Il sapore della vacanza | di Kathia Giordano

Aveva stretto i denti ed era arrivata all’estate stremata dopo un anno allucinante di paure, malattie, ansie e preoccupazioni. Aveva fatto la valigia frettolosamente, buttando dentro a casaccio vestiti, sogni e speranze. Non amava partire. Lasciare la sua casa, i suoi ninnoli, i suoi rituali, le provocava sempre malinconia. Ogni anno chiudeva la porta con la consapevolezza di dire addio ad una fase della vita per iniziarne un’altra. Era stato sempre così, sin da piccola. Sempre. Tranne quell’anno. Aveva lasciato che la porta la chiudesse il marito e si era quasi precipitata in macchina, desiderosa di lasciarsi alle spalle tutto il dolore e il buio e la fatica degli ultimi mesi. Non aveva messo neanche l’acqua alle piante. Al rientro avrebbe trovato il deserto sul suo balcone fiorito, ma andava bene così. Non aveva più la forza di un tempo ed eliminava dalla sua quotidianità cose, persone e incombenze che potevano diventare zavorra. 
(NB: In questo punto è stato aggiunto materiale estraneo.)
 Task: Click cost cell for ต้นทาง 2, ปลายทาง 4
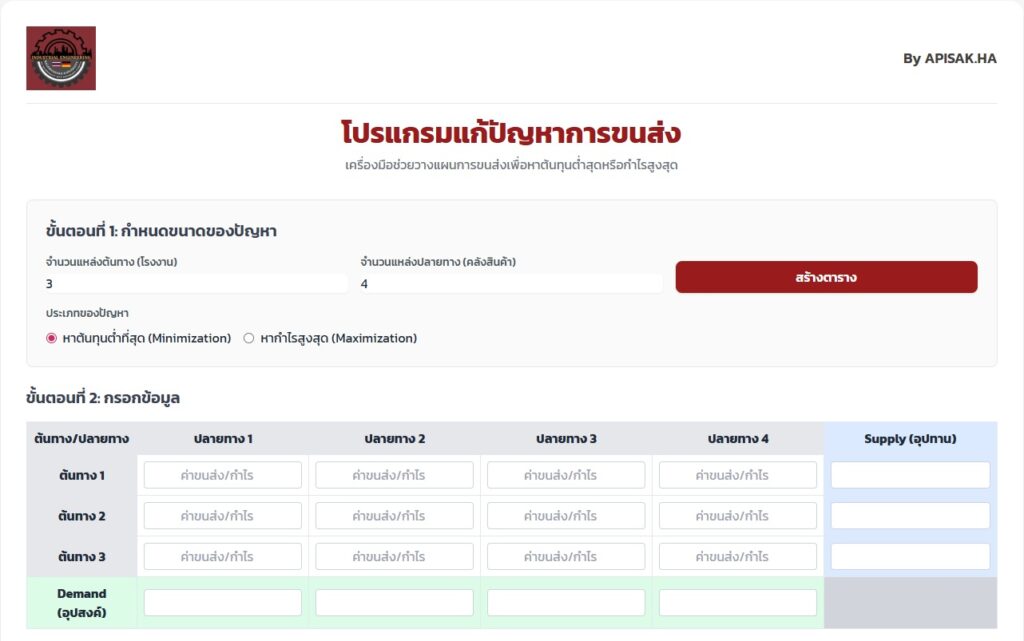point(738,516)
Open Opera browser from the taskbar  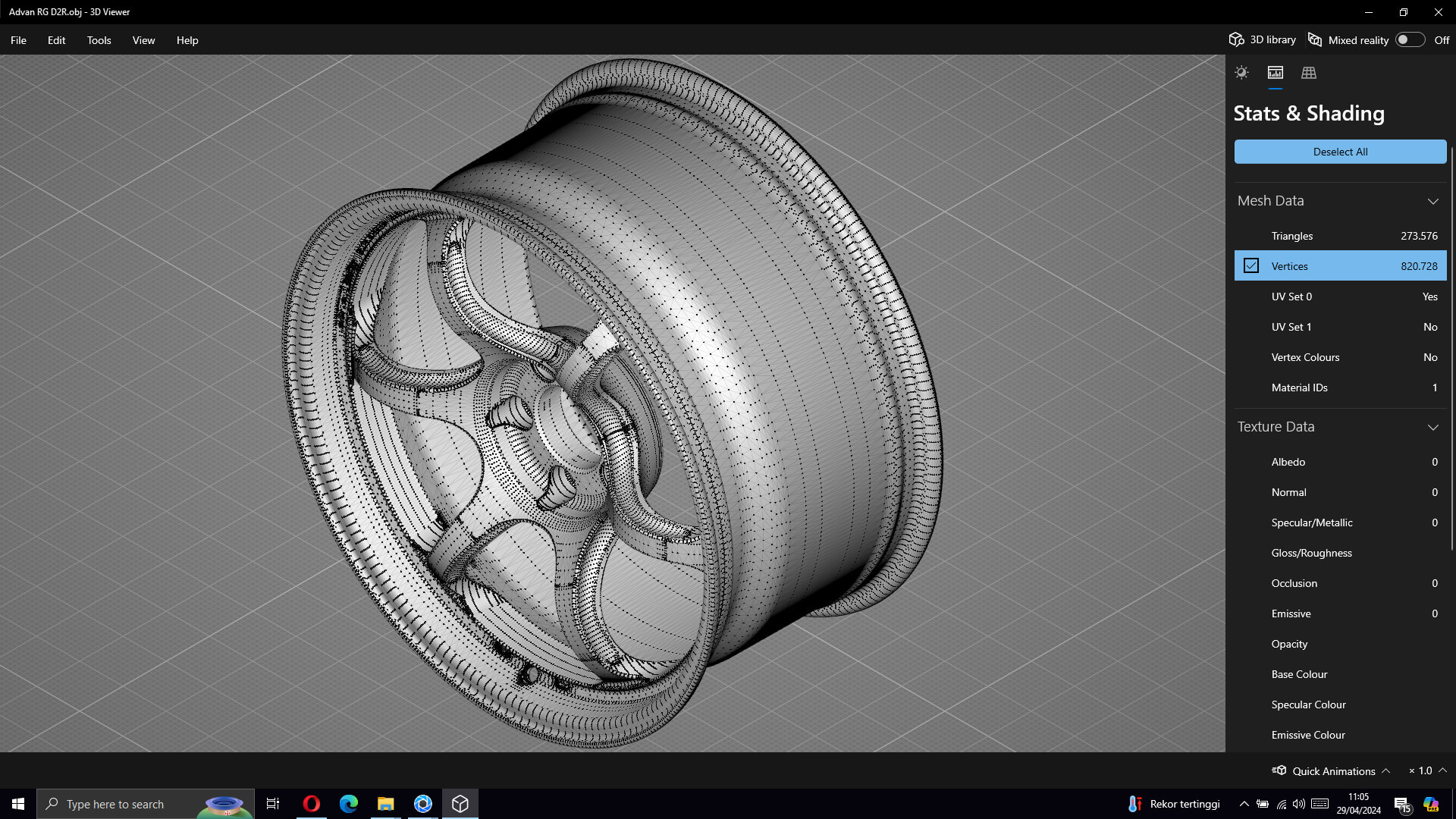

La traversata era stata agitata, il mare un po’ grosso nei suoi sogni si era trasformato in un vero e proprio naufragio e aveva salutato l’alba con sollievo malgrado una violenta emicrania. Era pronta per una nuova avventura con l’animo di un bimbo che si affaccia alla vita. I suoi anni cominciavano ad essere tanti, ormai, ma in Sardegna ritornava bambina e si riconnetteva col suo Io selvaggio, quello che nascondeva quando si trovava nel continente. Si lasciava sopraffare dall’emozione ogni volta che vedeva le dune di Capo Comino bianche, costellate di gigli di mare e maestose e ai loro piedi la vastità del mare con tutte le sfumature di blu che l’occhio umano possa riuscire a percepire. Tornava da nove anni allo stesso posto per il desiderio di mettere radici da qualche parte, ma ogni giorno esplorava posti nuovi assecondando il suo animo di viaggiatore mai sazio. Prediligeva da sempre le spiagge defilate, solitarie, dove poteva ascoltare i suoi pensieri accompagnati solo dal canto delle cicale e dal rumore incessante delle onde. 

Era domenica, il cielo era grigio, c’era molto vento e aveva deciso di restare a casa l’intera giornata. Si era rifugiata sul terrazzino della camera da letto che era più riparato e con lo sguardo cercava il mare all’orizzonte. Lo guardava attraverso i lunghi rami fucsia di una bouganville che ondeggiava e si fletteva senza tregua per non spezzarsi. Era lì, meno azzurro del solito, che l’aspettava paziente per raccontarle cose di lei che ancora non sapeva. Si erano dati appuntamento a quando sarebbe tornato il sereno, mentre una folata di vento le scompigliava i capelli sbiaditi dal sole dei giorni precedenti.  I ragazzi si erano alzati per fare colazione, alcuni vicini erano usciti in giardino e chiacchieravano di musica, di cinema e dei tempi andati della gioventù ascoltando “Domani è un altro giorno” della Vanoni, mentre dalla casa di fronte uscivano rumori di tegami e stoviglie. Come sempre la realtà prendeva il sopravvento sui sogni e i suoni zittivano il silenzio. Non era pronta, ma forse non lo sarebbe stata mai. Si era alzata e aveva vestito di nuovo i panni della brava massaia che le stavano stretti da sempre e aveva dato inizio ad una giornata come tante altre, che non aveva per niente il sapore della vacanza.